Porém, algo não me deixa ir além das reticências, por mais que eu tente ensaiar alguma frase. Por que não quero falar? Por que não quero escrever? Por que não quero pensar?
Meu silêncio está me inquietando, mas preciso respeitar as estações de mim... - estamos no outono, dentro e fora.
Hoje deveria ter sido uma sexta-feira como tantas outras, ou apenas um dia como tantos outros, mas inúmeras recordações vieram à tona sem querer e, de repente, tudo me transportou a um outro tempo ou, melhor dizendo, a um passado não muito distante que significou uma ponte entre mundos e mundos e mundos...
Lembranças de viagem para uma noite fria de Minas Gerais, saudades de conversas madrugada adentro via MSN, confidências para grandes recém-amigos, certeza de dias melhores em qualquer tempo, projetos, planos, sonhos... De tudo, um magnífico resultado: um presente cheio de cores e a vida plena de sentido (e ouso dizer: creio que, vez ou outra, esbarrei com a felicidade em algumas de minhas esquinas...)
"Abril havia recoberto a terra de ervas e de flores que, nos jardins da cidade, se assemelhavam a segredos que a terra revela às alturas. (...) As montanhas e as árvores e os rios mudam de aspecto conforme as circunstâncias e as épocas. Similarmente, os traços do homem mudam com seus pensamentos e sentimentos." (Kahlil Gibran)
Descobri, e faz bastante tempo, que as estradas exercem um grande poder sobre mim. Mais: estradas noturnas são capazes de me transportar a um campo neutro dos sentidos, quer dizer, são capazes de neutralizar todas as minhas sensações, quer dizer... Quando viajo à noite e dirijo o olhar para as estrelas não sou mais eu - surge um outro eu inteiramente extasiado e, por breves instantes, vivo outra vida.
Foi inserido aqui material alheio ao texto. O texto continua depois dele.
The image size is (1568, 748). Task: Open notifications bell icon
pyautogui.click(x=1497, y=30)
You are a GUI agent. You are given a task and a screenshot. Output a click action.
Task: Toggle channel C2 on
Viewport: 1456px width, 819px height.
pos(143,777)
Em frações de segundos aparecem soluções para todas as coisas, em segundos experimento a plenitude da vida e, esteja a alma como estiver, encontro uma tal harmonia que chega a me assustar de tão perfeita! Há inúmeras explicações racionais (ou nem tanto) para tudo isso, mas agora quero somente o sabor da mística, do mistério, da mágica possível...
"Quero ir pra casa, não vejo minhas coisas desde o começo de abril.
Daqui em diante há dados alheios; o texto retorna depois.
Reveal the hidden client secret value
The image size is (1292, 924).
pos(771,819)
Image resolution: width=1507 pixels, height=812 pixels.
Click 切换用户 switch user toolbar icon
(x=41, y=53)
Um relógio velho me espera parado desde o começo de abril.
...e logo depois você volta pra estrada pra ver o que ainda não viu..."
(Sá - Guarabyra)
"jogue sua vida na estrada
como quem não quer fazer nada
ouça bem as vozes do mato
como quem abriu o seu coração"
(Márcio Borges - Lô Borges)
"fugi pela porta do apartamento
nas ruas, estátuas e monumentos
o sol clareava num céu de cimento
as ruas, marchando, invadiam meu tempo
viajei de trem, eu viajei de trem..."
(Sérgio Sampaio)
É assim o deserto de agora: aridez de palavras.
Fixo o olhar no violão que repousa em uma das paredes do quarto e aguardo uma frase qualquer sussurrada pelas cordas iluminadas com o eco brilhante do luar pós-chuva. Mas nenhuma palavra há, apenas sons. E verdadeiramente não é preciso mais que isso para embalar meus sonhos. Sons e sonhos se misturam e se confundem naturalmente; e isso é muito, e isso é tudo!
Nem tanto o tempo que passou e nem tanto o que virá; o que me faz pensar no tempo, agora, é justamente o tempoagora, isto é, o momento preciso entre o que pensei há um segundo e o que tento escrever, não fosse a velocidade absurda com que as ideias chegam e me escapam. Passou, e não sei mais que pensamento era. Nem sei se, de fato, era alguma ideia ou apenas intenção de se ter uma ideia. Sem importância essa observação, já que o objetivo se foi. O tempo é outro de segundos atrás e, mudado o pano de fundo, é preciso mudar o enredo. Volto ao silêncio inicial, portanto.
Em relação a uma outra espécie de tempo, tenho a dizer que as temperaturas máximas desses dias estão muito além do que eu gostaria de suportar. Esgotam-me todas as forças físicas e intelectuais.